Marianne2 2012

Keynes ? Un Marx edulcoré !

Vendredi 2 Octobre 2009 à 11:01 | Lu 6121 fois I 19 commentaire(s)

Paul Jorion, Economiste

Keynésiens et monétaristes se rejettent la responsabilité de la crise. Paul Jorion, économiste et anthropologue, explique l'unité idéologique profonde entre ces écoles de pensée qui basent toutes deux leurs théories sur l'homo œconomicus.


Les règlements de compte qui ont lieu en ce moment entre économistes ne me concernent pas: je n’appartiens pas à leur profession. Ce que je ne peux pas éviter cependant, c’est de me retrouver – tout à fait légitimement, dois-je ajouter – au sein de réunions où de telles empoignades éclatent (ce fut le cas hier), tant l’atmosphère est électrisée dans leur cercle.

Si les économistes sont mis en accusation en ce moment, la ligne de défense que je les vois invariablement adopter ne fera pas l’affaire. Je pense à « C’est la faute aux keynésiens ! » proféré par les monétaristes, et à l’accusation inverse : « Maudits monétaristes ! », clamée par les disciples de Keynes.
Pourquoi cette ligne de défense ne fait-elle pas l’affaire ?
Parce qu’aux yeux du public, insensible aux distinguos subtils entre orthodoxes et hétérodoxes, c’est l’ensemble de la profession qui a failli.

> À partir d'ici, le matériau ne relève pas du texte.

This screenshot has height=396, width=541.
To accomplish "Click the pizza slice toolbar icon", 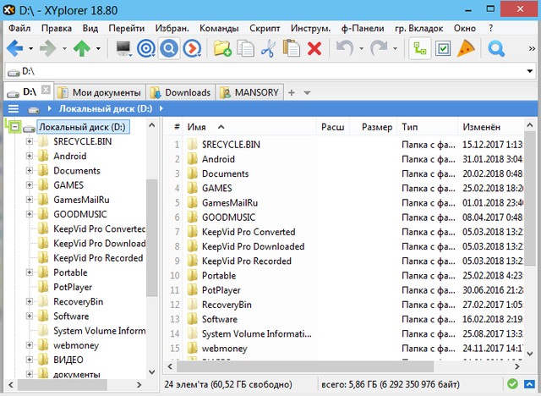I will [x=465, y=48].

Il est particulièrement décevant de ce point de vue que Paul Krugman, dans une pseudo-autocritique des économistes n’a précisément rien trouvé de mieux à faire. Appeler les keynésiens « économistes d’eau salée » (parce qu’ils appartiennent essentiellement aux universités américaines des littoraux atlantique et pacifique), et les monétaristes « économistes d’eau douce » (parce qu’ils appartiennent essentiellement aux universités américaines « continentales »), n’amusera que ceux qui trouvent drôle toute l’affaire. Lui aussi considère que le salut de la « science » économique ne pourra venir que d’elle-même.
 
Or, je le répète, et il faudrait que les économistes en prennent bonne note : ce n’est pas là le sentiment commun.

Le salut ne viendra pas, comme on l’observe ces jours-ci, d’une chasse aux sorcières visant ceux parmi les économistes qui seraient « vendus à la finance », parce que c’est la « science » économique dans son ensemble qui s’est contentée d’être la voix de son maître – et quitte à émettre une platitude : Keynes ne fut jamais rien d’autre que Marx édulcoré, traduit dans le dialecte propre à la « science » économique pour rendre ses thèses acceptables par le milieu de la finance.
Le salut viendra d’une autre science économique, dont aura été éjecté l’homo oeconomicus, une caricature de l’être humain sous la forme du sociopathe, comme je le rappelais l’autre jour.

Les temps sont mûrs pour une science économique où l’on appelle un chat, un chat, et où l’on se remette à parler du capitalisme dans les termes qui lui conviennent : comme un système où le « capital » – à savoir l’argent qui manque là où il est nécessaire pour produire et pour consommer – se trouve concentré entre les mains de ses détenteurs : ceux que l’on appelle à juste titre, les « capitalistes ».